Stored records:
____
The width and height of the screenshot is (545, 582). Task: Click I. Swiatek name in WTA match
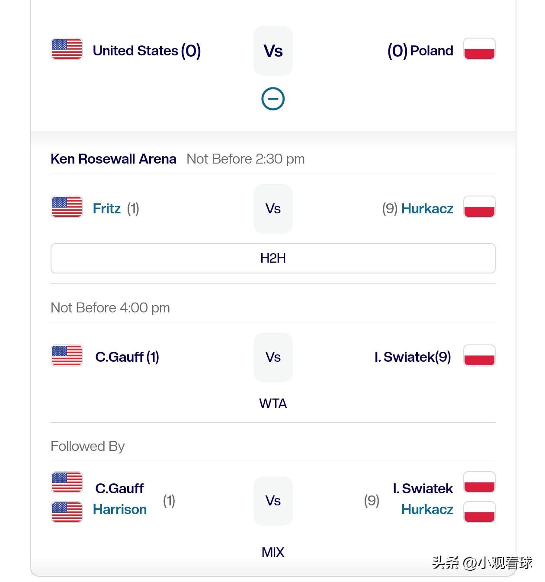pos(412,357)
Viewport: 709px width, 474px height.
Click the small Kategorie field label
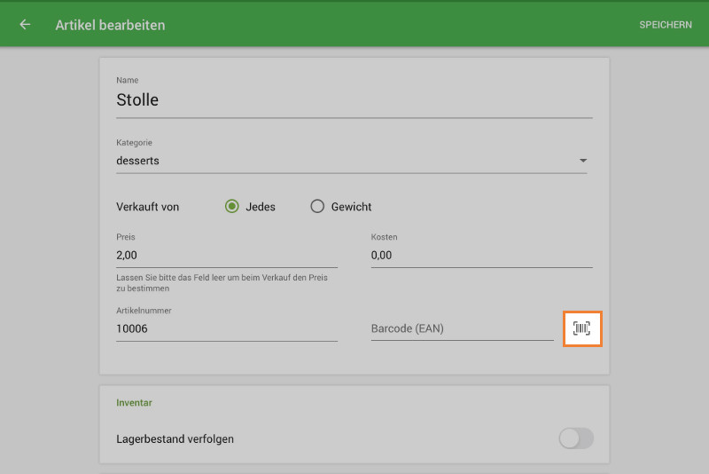(134, 142)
____
**EXERCISE**. Should a picture appear among the entries, skip it and copy the rest exactly.

**TASK RESPONSE**.
The width and height of the screenshot is (545, 582). Task: Click I. Swiatek name in WTA match
pos(412,357)
Viewport: 709px width, 474px height.
Click the small Kategorie field label
(134, 142)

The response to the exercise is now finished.